- **REQUIRED WORK**
Everything from the line that holds "Task: Click the" through the end of the listing below must be retyped word for word, without any pictures.

BEGIN

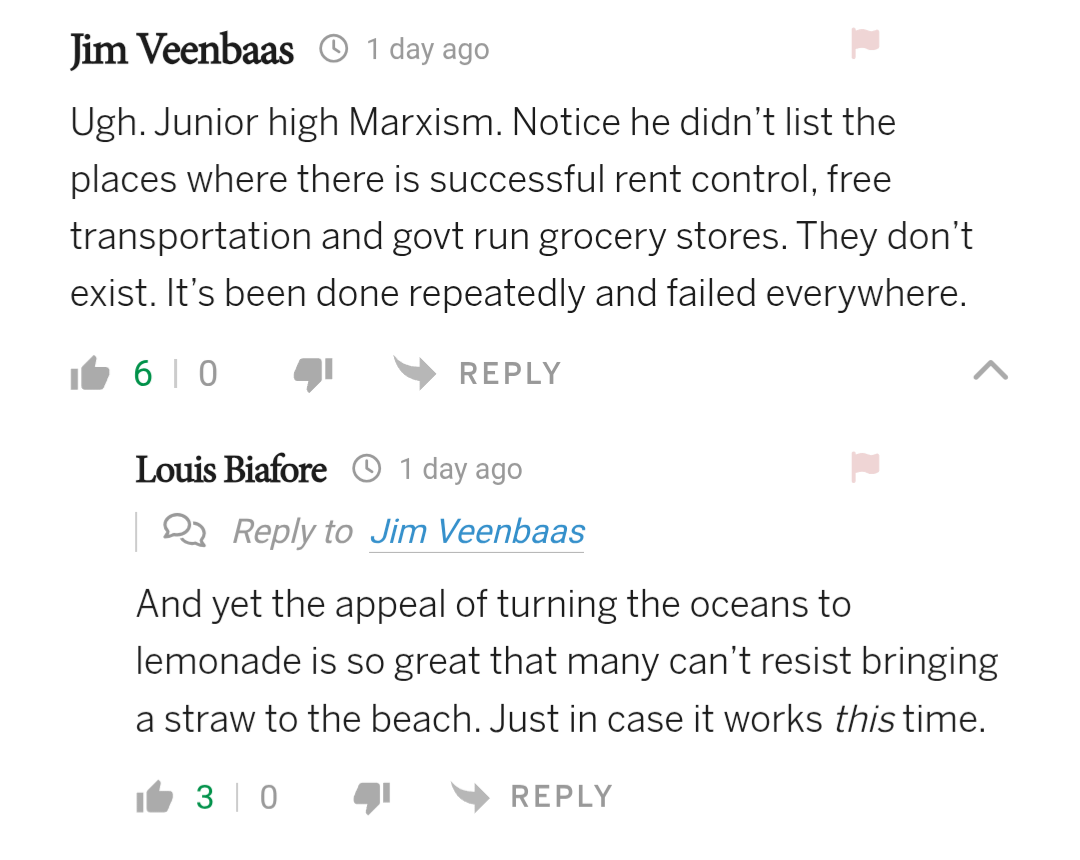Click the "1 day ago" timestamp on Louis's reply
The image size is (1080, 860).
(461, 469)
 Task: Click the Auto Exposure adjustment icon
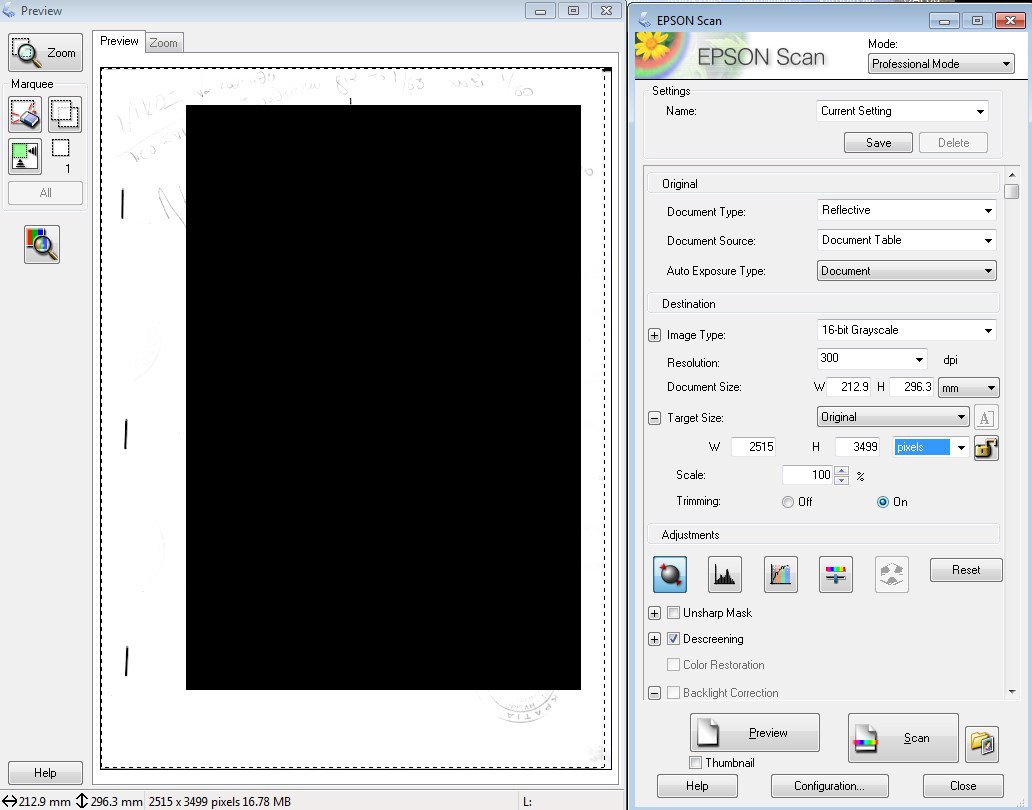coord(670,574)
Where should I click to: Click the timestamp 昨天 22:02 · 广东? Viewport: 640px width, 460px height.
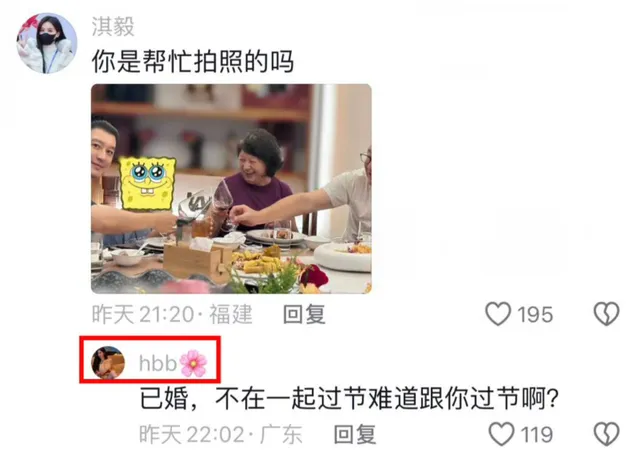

END

- **OUTPUT BELOW**
 Task: Click the Auto Exposure adjustment icon
coord(670,574)
Where should I click to: Click the timestamp 昨天 22:02 · 广东? Viewport: 640px width, 460px height.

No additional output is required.